◆ Task brief
In the episode recap below, rewrite the part that opens with "As we eventually" and closes with "but doable, right?", changing "tractor shop" to "hardware store".

Rather than pick up right where we left off — Pete slicing Reg’s throat, Deanna giving Rick the all-clear to execute Pete, Morgan arriving to see the whole bloody mess — we begin with an utter shitload of zombies at the quarry. There’s no doubt who’s in control, as the Grimesinator barks orders. But what the hell is going on here? Talk of meeting at “red,” running the gauntlet, Glenn and the guy who recently tried to kill him headed to the “tractor place,” Daryl wasting a perfectly good bolt on one walker among hundreds?

As we eventually learn, this quarry is the reason Alexandria hasn’t been overrun by zombies. Some unlucky campers turned the pit into the hottest walker hangout in all of Virginia, and now, drawn by the sound, most flesh-eaters in the area find themselves tumbling down into this canyon. Rick’s plan is simple, at least on paper — open a path for the walkers to escape, lead them out, and direct them west, away from the safe zone. Complicating matters is a tractor shop nearby, where a bunch of noisy zombies might distract the passing herd and lead them to scatter off the road. Challenging, but doable, right?

Word and element location data:
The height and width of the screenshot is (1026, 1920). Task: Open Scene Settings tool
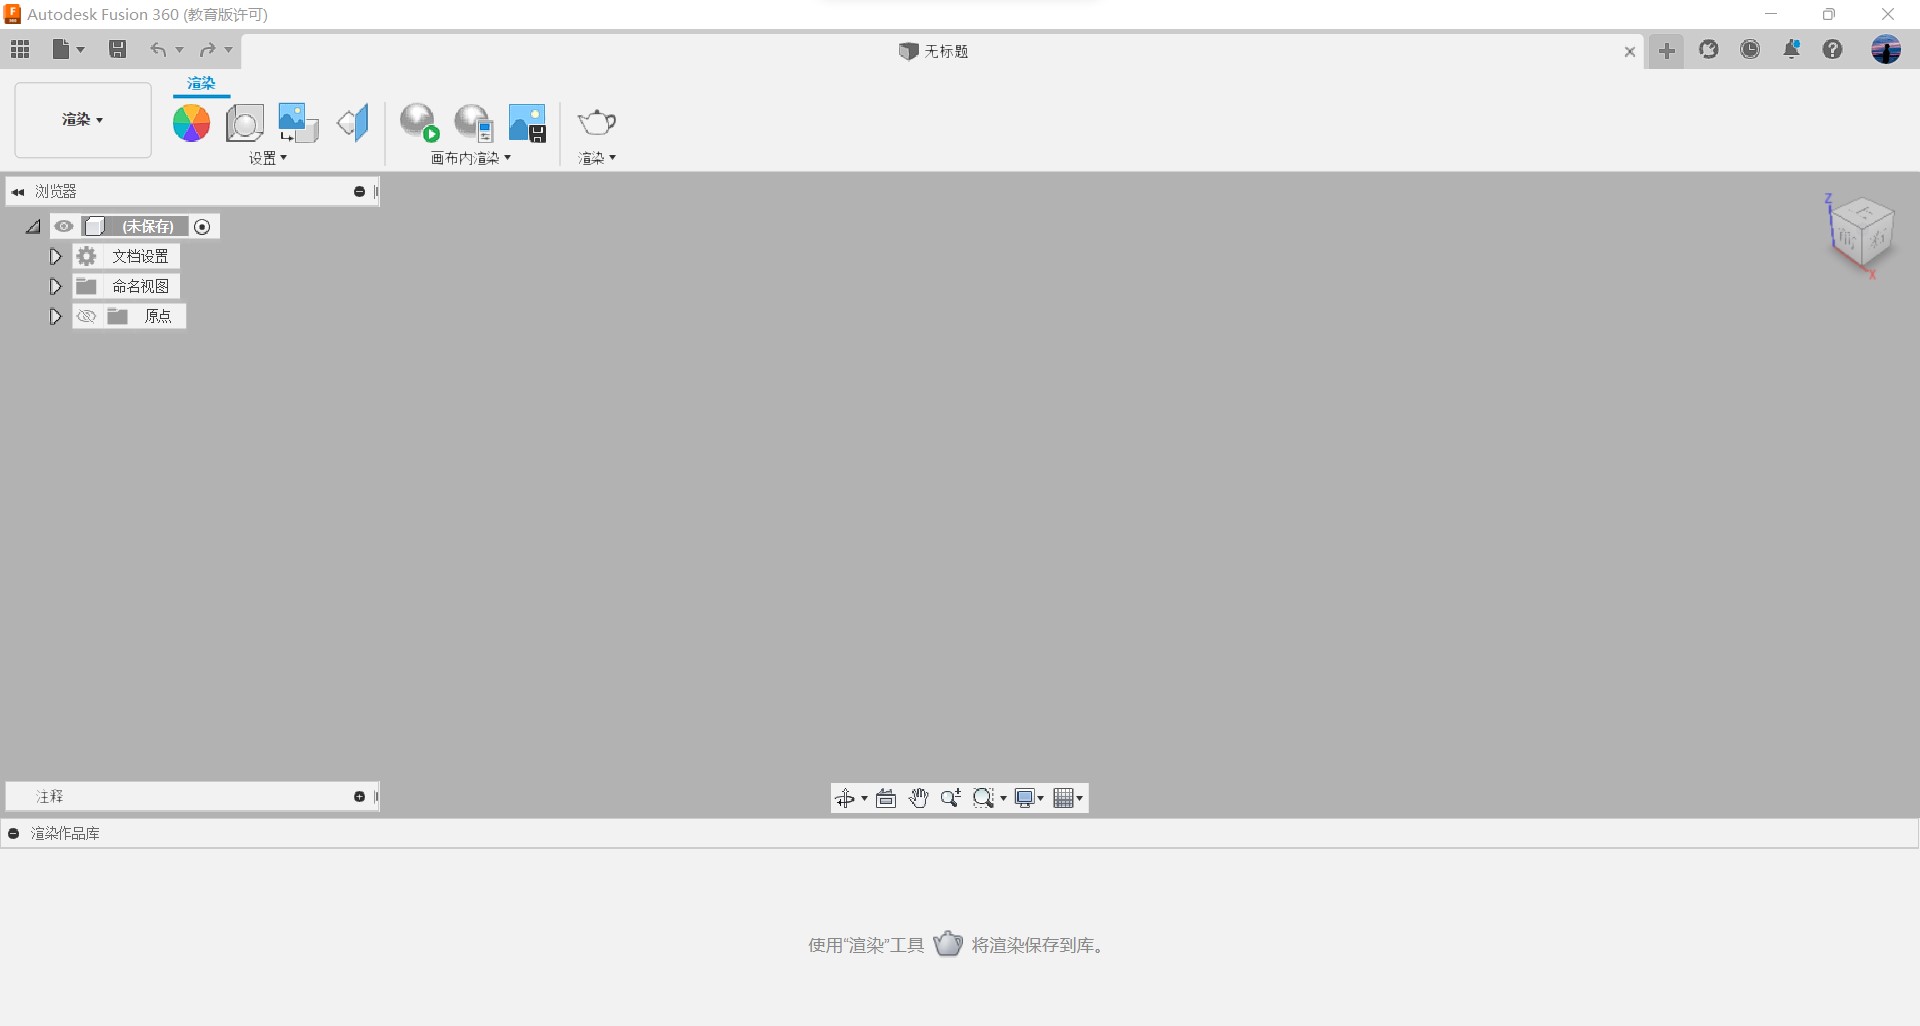point(244,123)
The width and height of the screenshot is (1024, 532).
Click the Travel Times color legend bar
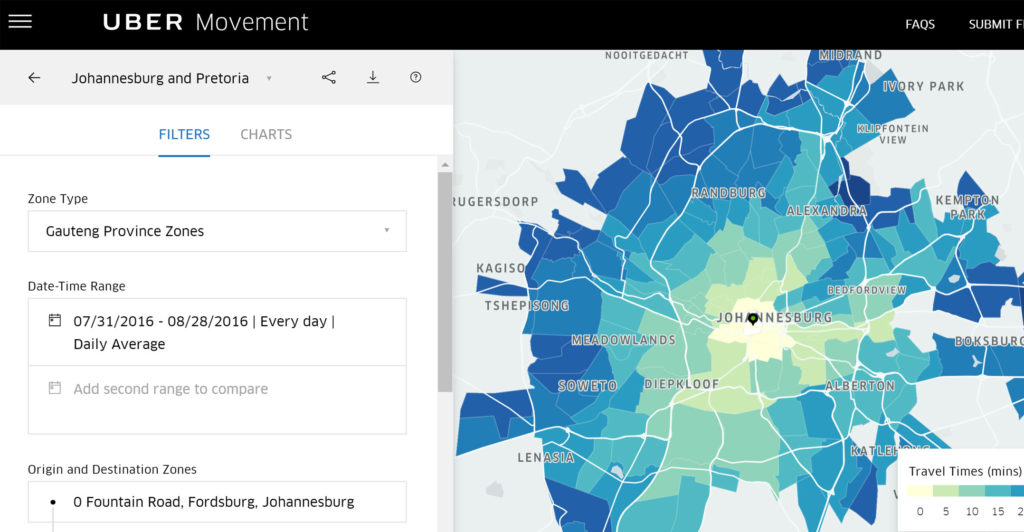(x=965, y=492)
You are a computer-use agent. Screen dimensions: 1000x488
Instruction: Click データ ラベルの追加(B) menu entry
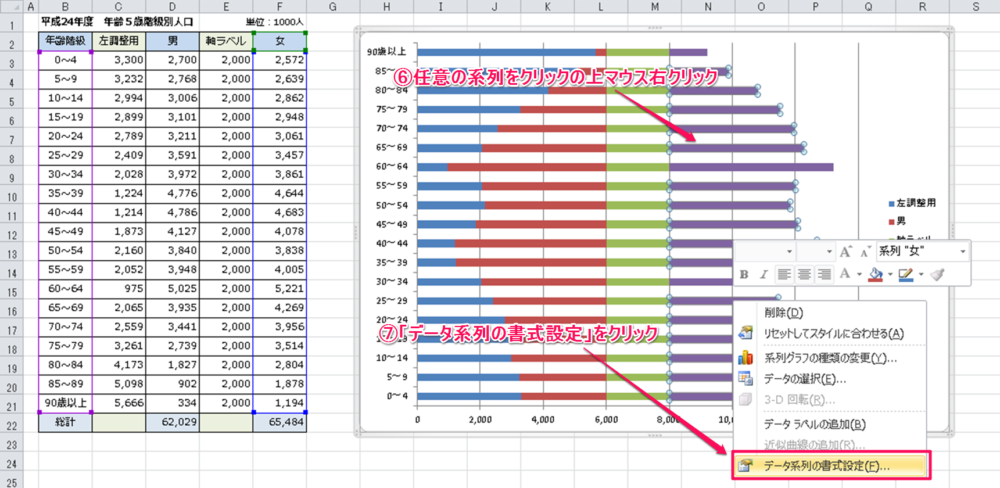tap(814, 424)
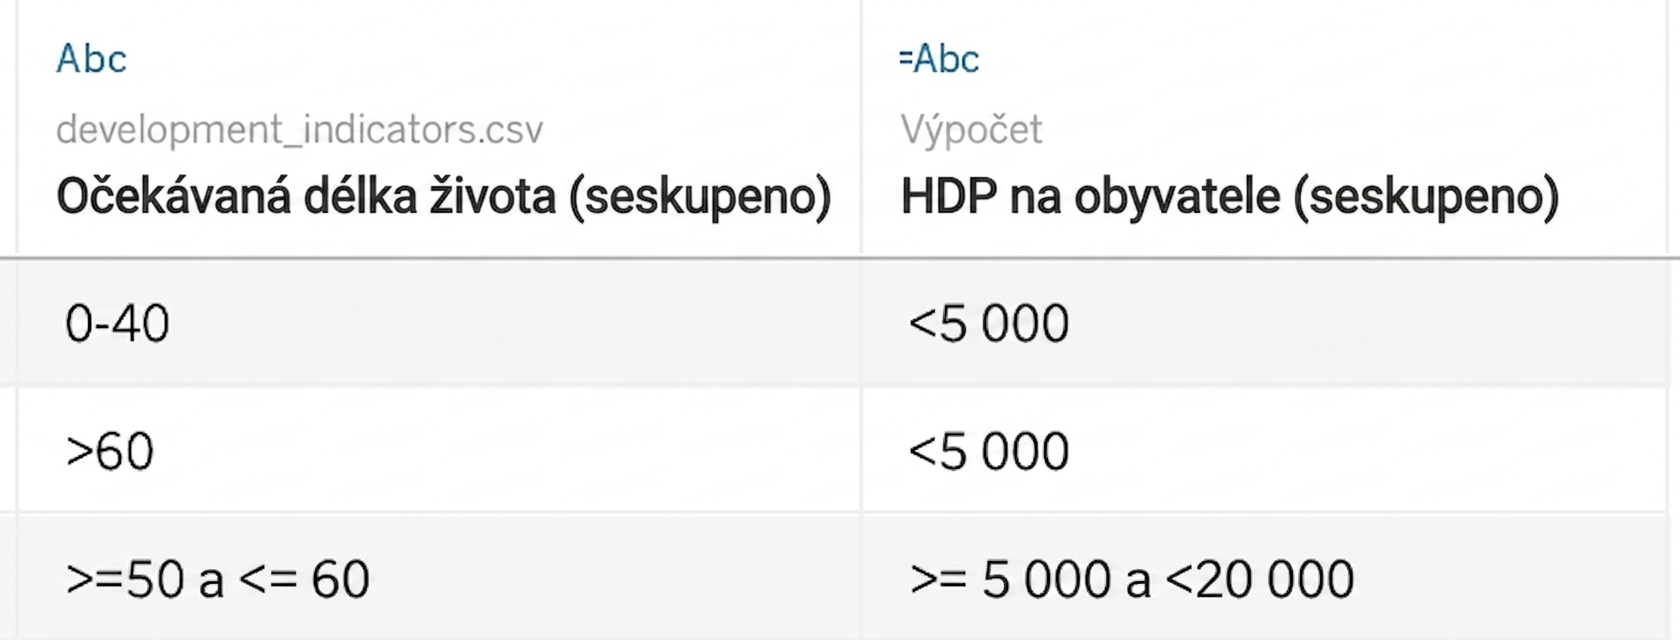The image size is (1680, 640).
Task: Select the >=50 a <= 60 cell
Action: pyautogui.click(x=218, y=579)
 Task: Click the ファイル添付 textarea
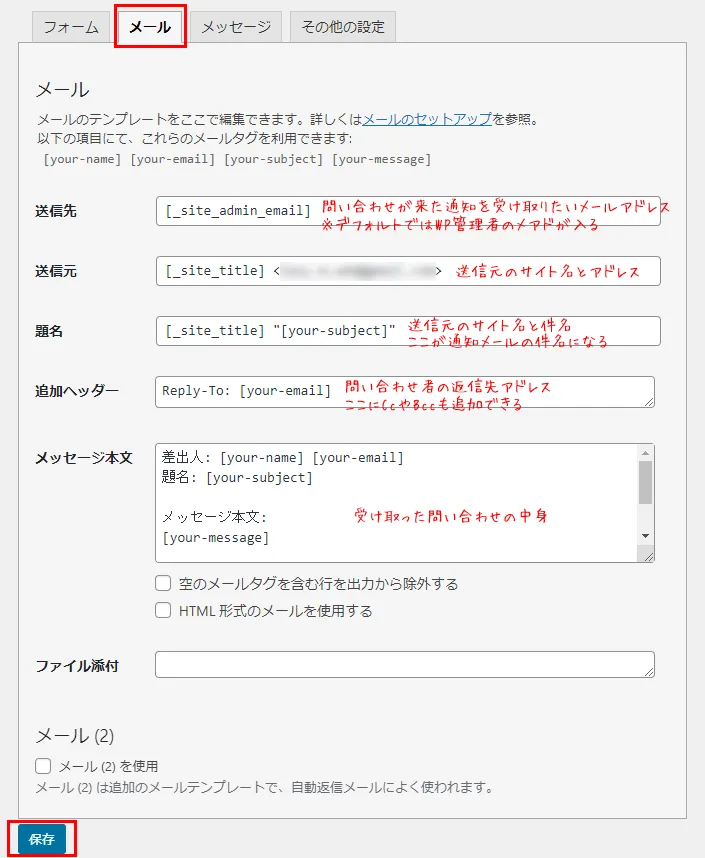(405, 665)
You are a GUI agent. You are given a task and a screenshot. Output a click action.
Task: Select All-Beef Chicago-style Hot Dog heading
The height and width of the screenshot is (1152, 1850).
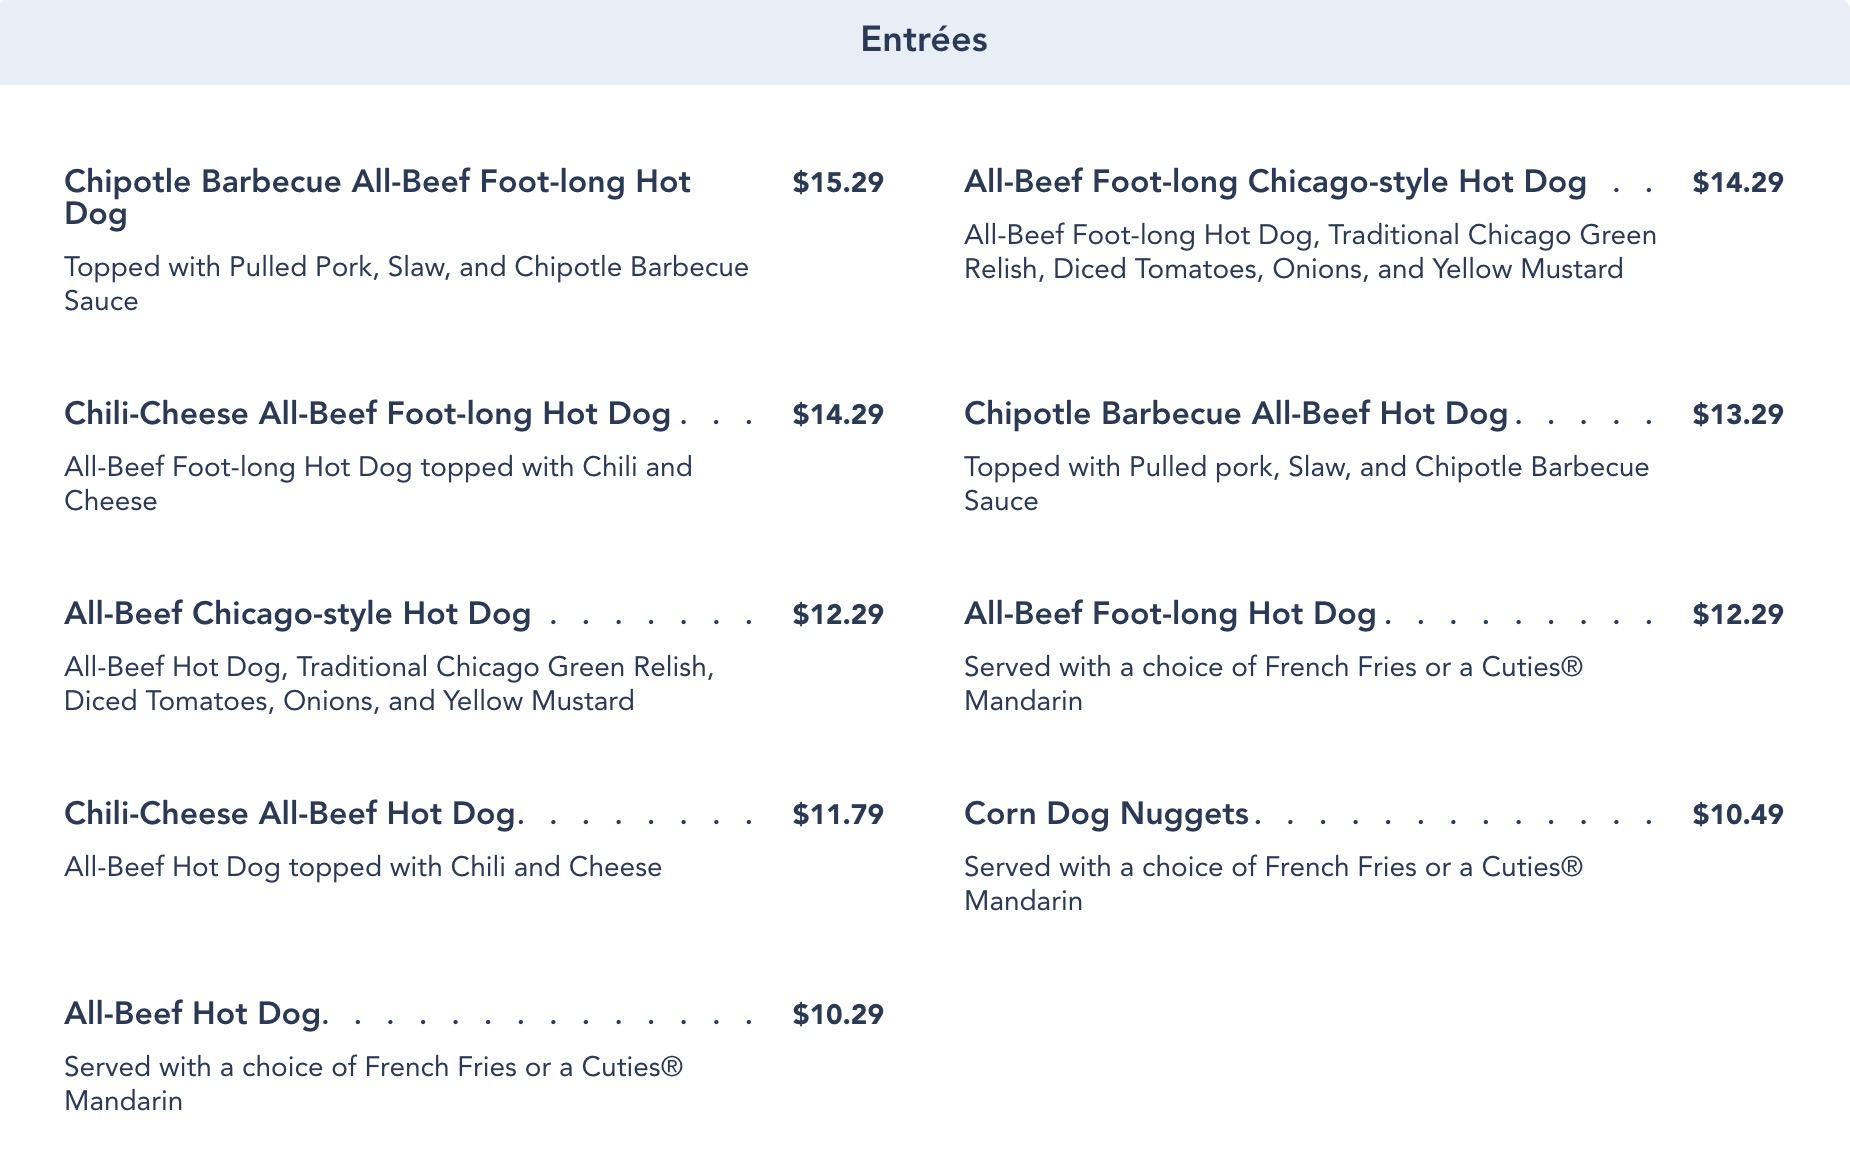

◆ Answer to the exercise
As we eventually learn, this quarry is the reason Alexandria hasn’t been overrun by zombies. Some unlucky campers turned the pit into the hottest walker hangout in all of Virginia, and now, drawn by the sound, most flesh-eaters in the area find themselves tumbling down into this canyon. Rick’s plan is simple, at least on paper — open a path for the walkers to escape, lead them out, and direct them west, away from the safe zone. Complicating matters is a hardware store nearby, where a bunch of noisy zombies might distract the passing herd and lead them to scatter off the road. Challenging, but doable, right?